1911 yılında sağlık durumunun bozulmasıyla Harbiye’den emekliliğini isteyerek emekliliğe ayrılır. Harbiye’den ayrıldıktan sonra bazı okullarda resim öğretmenliği yaparak geçimini sağlamaya çalışır. Hiçbir zaman rahat bir yaşam süremeyen Hoca Ali Rıza ekonomik sıkıntılar içinde Üsküdar’da kira evlerde yaşar. Emekli olduktan sonra Kız Sanayi Nefise Okulu, Çamlıca Kız Lisesi ve Erkek Sanat Okulu’nda dersler verir. Huzursuzluklar ve sıkıntılarla geçen son yıllarında bile resim yapmaktan kopmayarak Türk resim sanatındaki en önemli eserlerini bu dönemde verir.
Hoca Ali Rıza, ayrıntılara gösterdiği özen ve renk bilgisi ile ilk Türk manzara ressamıdır. Hacim yaratmak için ışık gölgeden yararlanması onun en önemli özelliğidir. Yağlıboya ve suluboyayı da yetkin bir şekilde kullansa da Hoca Ali Rıza’nın asıl ustalığı karakalemdir. Resimlerinde genellikle İstanbul sokaklarını, deniz kıyılarını, fıstık ağaçlarını, yelkenlileri ve kayıkları işler. Hoca Ali Rıza’nın kayalıkları meşhurdur. Bu resimlere imzasını dahi atmasa Hoca Ali Rıza’nın yaptığı işler kayalıklarından kendini belli eder. Onun elinde eskimiş yıkılmak üzere olan evler farklı bir hava bulur ve ölümsüzlüğe kavuşur. Hoca Ali Rıza’nın en çok önem verdiği şey; İstanbul’un gelecekte kaybolup gidecek güzelliklerin resmen de olsa hatırlanmasını sağlamaktır. Resimlerindeki renklere o kadar dikkat eder ki ilerideki yıllarda solmasın diye yağlıboyanın solmayanını kullanır.
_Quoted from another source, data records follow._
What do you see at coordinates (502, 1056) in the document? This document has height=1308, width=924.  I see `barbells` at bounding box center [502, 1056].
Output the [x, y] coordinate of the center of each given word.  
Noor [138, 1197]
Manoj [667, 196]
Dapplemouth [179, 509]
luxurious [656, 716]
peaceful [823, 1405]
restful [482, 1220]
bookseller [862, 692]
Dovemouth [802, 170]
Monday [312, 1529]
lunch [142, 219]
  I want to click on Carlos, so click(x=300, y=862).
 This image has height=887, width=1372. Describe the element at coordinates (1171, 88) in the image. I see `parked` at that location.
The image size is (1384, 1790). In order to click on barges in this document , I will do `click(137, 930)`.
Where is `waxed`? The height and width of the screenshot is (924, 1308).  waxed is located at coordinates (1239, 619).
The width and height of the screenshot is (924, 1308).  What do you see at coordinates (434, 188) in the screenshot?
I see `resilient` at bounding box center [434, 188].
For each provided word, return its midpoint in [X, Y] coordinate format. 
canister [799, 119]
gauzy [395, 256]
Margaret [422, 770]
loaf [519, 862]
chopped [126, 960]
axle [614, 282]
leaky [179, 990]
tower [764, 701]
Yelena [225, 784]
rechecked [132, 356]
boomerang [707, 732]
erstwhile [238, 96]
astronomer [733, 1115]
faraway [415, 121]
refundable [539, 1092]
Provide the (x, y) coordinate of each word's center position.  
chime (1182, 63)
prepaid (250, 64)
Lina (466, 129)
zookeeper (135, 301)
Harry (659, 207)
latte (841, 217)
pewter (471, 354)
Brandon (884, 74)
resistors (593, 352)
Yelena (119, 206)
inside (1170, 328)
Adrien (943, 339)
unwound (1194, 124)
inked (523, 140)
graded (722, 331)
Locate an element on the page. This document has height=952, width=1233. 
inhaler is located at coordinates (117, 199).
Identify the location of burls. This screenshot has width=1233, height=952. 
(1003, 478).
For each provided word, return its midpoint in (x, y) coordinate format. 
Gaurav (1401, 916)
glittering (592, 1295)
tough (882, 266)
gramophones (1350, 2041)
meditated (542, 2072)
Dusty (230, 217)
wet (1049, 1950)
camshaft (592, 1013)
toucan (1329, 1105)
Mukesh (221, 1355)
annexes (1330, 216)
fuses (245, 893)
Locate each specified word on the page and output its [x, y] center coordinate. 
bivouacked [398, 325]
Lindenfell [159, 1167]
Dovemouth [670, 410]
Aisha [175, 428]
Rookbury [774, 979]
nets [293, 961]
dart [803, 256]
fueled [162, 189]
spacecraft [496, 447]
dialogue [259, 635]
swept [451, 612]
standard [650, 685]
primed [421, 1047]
Aile büyüklerinin genellikle asker ve bürokrat olmasının yanında çeşitli sanat dallarıyla uğraşmaları, Hoca Ali Rıza’nın da resim sanatını keşfetmesinde önemli rol oynar. Çocukluğunda okul kitaplarına yaptığı resimleri hiçbir zaman atmayarak ömür boyu bu çocukluk hatıralarını saklar. 47 yıllık eğitimcilik hayatı boyunca yetiştirdiği öğrencileri arasında Süheyl Ünver, Pertev Boratav, Sami Yetik, Üsküdarlı Cevat, Dr. Hikmet Hamdi, Osman Asaf, Celal Esat Arseven, Ali Rıza Beyazıt, Sermet Muhtar Alus gibi önemli isimler var. Hoca Ali Rıza, ekonomik sıkıntılar içinde Üsküdar’da kira evlerde yaşar, ama yaptığı resimleri hiçbir zaman satmayan ve satmaya da utanan bir yapıya sahiptir, sadece sevdiklerine resimlerini hediye eder.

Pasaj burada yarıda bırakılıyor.